Warning Signs Ahead: Foot Locker’s Disappointing Quarterly Results
A Rough Quarter for Foot Locker
Foot Locker’s latest quarterly results have sent shockwaves through the market, with the company slashing its full-year guidance and blaming soft consumer demand and elevated promotions. The sneaker giant’s shares plummeted 15% in premarket trading, sparking concerns about the health of its largest brand partner, Nike.
Missing Expectations
Foot Locker’s third fiscal quarter results fell short of Wall Street’s expectations, with a loss of $33 million, or 34 cents per share, compared to earnings of $28 million, or 30 cents per share, a year earlier. Sales dropped to $1.96 billion, down about 1.4% from $1.99 billion a year earlier.
CEO Mary Dillon Weighs In
According to CEO Mary Dillon, “Consumer spending trends softened following the peak Back-to-School period in August, and the promotional environment was more elevated than anticipated.” Despite a strong performance during the Thanksgiving week period, Foot Locker is taking a cautious approach, citing a more promotional environment and softer consumer demand outside of key selling periods.
Gloomy Holiday Outlook
For the holiday quarter, Foot Locker expects sales to decline between 1.5% and 3.5%, compared to a gain of about 2% in the year-ago period.

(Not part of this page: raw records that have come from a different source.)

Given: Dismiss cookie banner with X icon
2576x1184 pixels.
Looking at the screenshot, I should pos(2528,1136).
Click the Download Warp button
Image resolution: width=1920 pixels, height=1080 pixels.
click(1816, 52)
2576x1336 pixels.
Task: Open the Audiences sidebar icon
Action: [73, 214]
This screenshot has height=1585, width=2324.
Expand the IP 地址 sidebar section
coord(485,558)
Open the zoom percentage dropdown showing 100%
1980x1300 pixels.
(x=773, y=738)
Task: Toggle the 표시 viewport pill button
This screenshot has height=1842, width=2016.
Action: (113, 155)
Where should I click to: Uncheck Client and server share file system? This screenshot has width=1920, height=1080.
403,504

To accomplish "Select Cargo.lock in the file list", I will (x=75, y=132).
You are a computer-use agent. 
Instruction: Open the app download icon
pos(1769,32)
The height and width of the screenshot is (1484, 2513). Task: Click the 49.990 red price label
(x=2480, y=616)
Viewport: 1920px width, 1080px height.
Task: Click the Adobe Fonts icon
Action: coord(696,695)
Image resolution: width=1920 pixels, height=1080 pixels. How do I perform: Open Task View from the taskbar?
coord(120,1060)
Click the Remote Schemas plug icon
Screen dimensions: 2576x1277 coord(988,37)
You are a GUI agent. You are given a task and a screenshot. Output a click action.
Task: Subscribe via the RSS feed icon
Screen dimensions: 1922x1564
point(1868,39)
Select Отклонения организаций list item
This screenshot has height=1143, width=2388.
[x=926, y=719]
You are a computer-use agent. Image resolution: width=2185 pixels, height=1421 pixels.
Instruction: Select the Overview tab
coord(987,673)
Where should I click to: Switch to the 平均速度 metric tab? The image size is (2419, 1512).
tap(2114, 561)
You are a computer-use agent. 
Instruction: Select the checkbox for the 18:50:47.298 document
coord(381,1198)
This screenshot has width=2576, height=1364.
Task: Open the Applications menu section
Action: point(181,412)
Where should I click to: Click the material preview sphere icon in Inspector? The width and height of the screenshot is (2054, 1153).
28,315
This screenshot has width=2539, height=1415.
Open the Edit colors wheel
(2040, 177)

The company’s outlook is worse than the 1.6% decline analysts had expected.
Full-Year Guidance Slashed
Foot Locker now expects sales to fall between 1% and 1.5% for the full year, compared to previous guidance of down 1% to up 1%. The retailer also cut its comparable sales outlook for the full year, anticipating comps will grow between 1% and 1.5%, compared to previous guidance of 1% to 3%.
Earnings Outlook Revised Downward
Foot Locker lowered its full-year earnings outlook, expecting adjusted earnings per share to be between $1.20 and $1.30, below Wall Street expectations of $1.54.
Bright Spots Amidst the Gloom
Despite the disappointing results, there were some positive signs. Foot Locker’s comparable sales grew 2.4% compared to the previous year, marking the second quarter in a row of growth. Champs and WSS also posted positive comparable sales, with growth of 2.8% and 1.8%, respectively.
What’s Next for Foot Locker?
As Foot Locker navigates a challenging retail landscape, investors will be watching closely to see if the company can regain its footing. With a gloomy holiday outlook and slashed guidance, the road ahead looks uncertain.